A Field in Tilley, Alberta

Guest post by Friar’s Mom


I stood motionless in the northeast corner of a field in Tilley, Alberta.  My friends were but small dark dots in the distant southwest corner of this huge acreage.  The early morning April sun felt warm on my dark brown winter coat.  A few small fluffy clouds dotted the blue sky at the horizon.  Tiny blades of green grass peeked through the dry winter stubble beneath me.  Spring had finally arrived in the Prairies.


For a long time I watched the vehicles whiz by me and loom towards me on the Trans Canada.  I saw 18 wheelers, auto transporters, tankers, empty flatbeds, farm equipment, tow trucks, pickups, police cars, vans, cars.  I noticed a blue Honda CRV.  The woman inside turned her head to look at me as she drove by. She continued to stare at me through her rear view mirror.


She was happy that I had taken time to enjoy my day, yet she was also sad for me.  She knew something of my future that I didn’t know.  Earlier in the day she passed an empty cattle transporter truck.  Tufts of hay protruded through the vent holes.  Those vent holes told another story–horizontal streaks of dried cattle dung clung to the outside of the transporter.  She knew one day, I would take a ride in a similar vehicle.  Yet she wouldn’t tell me where I would travel.  She told me to enjoy the present.
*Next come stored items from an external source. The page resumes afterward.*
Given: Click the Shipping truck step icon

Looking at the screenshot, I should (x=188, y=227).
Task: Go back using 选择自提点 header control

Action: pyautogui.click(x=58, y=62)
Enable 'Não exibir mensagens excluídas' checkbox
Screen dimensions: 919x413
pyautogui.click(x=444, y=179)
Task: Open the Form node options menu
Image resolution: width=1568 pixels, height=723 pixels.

My life had been–chew, chew, chew, poo, poo, poo.  I was tired of the monotony, and finally dared to try something different.  The woman was happy that I had found a new interest.  She was proud of me because I had the courage to be different.  She suggested that I share my new-found joy with some of my friends.


This evening I’ll ask a friend to join me in the northwest corner of the field.  We’ll stand motionless and watch the moving vehicles become silhouette specks against the setting sun.  Perhaps tomorrow some more of my friends will join me.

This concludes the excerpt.